Exercise>
Only the lines containing "Increase" should appear in the answer, copied from the listing below.
═══ Given entries ═══
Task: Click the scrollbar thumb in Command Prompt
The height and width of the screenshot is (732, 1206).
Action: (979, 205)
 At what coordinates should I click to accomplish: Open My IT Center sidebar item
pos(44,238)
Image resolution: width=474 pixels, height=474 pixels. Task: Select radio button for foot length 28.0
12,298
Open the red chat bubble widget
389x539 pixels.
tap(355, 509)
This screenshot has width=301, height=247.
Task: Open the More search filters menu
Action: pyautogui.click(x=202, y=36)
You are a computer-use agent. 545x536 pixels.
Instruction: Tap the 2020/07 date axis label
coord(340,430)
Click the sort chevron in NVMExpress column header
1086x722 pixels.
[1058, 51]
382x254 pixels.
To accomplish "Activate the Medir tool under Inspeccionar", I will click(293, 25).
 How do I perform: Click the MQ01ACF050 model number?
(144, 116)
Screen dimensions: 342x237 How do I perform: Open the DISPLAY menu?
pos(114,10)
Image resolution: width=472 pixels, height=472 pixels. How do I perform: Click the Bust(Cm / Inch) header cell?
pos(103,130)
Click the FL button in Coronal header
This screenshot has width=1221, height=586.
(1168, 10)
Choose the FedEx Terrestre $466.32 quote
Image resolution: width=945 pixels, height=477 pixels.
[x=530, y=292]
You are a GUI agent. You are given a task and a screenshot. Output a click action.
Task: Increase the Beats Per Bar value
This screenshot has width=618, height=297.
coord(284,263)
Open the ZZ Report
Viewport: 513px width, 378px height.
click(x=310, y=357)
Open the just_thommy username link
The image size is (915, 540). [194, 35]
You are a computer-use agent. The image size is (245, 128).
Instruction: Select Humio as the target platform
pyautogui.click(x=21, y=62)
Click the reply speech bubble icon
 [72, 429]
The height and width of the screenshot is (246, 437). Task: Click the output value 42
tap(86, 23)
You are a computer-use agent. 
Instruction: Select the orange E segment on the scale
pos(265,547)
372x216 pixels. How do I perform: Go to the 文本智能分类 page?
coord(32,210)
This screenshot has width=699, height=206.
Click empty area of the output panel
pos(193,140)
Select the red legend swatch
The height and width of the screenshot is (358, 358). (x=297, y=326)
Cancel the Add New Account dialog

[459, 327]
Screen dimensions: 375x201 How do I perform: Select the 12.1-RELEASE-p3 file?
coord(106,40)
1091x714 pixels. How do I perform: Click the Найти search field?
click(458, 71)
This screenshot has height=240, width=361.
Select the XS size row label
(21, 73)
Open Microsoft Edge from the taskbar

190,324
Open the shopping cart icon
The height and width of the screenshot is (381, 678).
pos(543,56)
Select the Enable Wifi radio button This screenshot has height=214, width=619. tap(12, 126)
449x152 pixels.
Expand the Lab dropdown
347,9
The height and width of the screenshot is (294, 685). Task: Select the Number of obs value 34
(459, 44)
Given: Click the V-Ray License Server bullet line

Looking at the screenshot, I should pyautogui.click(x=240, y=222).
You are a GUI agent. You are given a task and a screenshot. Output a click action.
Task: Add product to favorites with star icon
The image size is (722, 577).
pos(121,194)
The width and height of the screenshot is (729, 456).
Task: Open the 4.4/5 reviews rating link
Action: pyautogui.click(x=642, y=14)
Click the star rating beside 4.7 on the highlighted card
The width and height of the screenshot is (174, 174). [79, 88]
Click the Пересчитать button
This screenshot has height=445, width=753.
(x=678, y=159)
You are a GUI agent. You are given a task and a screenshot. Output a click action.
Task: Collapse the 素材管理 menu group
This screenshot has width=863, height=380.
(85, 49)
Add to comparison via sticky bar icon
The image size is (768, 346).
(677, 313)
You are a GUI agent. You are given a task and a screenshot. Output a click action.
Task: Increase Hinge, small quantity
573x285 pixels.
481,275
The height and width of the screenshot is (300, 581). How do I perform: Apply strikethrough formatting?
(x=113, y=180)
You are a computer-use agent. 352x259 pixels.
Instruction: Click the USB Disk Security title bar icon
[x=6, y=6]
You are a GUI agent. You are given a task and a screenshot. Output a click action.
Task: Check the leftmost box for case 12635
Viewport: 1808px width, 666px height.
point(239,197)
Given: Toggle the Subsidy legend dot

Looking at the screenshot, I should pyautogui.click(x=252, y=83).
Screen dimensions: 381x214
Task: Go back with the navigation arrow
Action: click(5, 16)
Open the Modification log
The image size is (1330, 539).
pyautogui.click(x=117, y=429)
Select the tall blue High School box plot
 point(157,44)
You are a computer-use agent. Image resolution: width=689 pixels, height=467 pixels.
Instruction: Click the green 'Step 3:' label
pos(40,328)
═══
Completed task>
Task: Increase the Beats Per Bar value
Task: Increase Hinge, small quantity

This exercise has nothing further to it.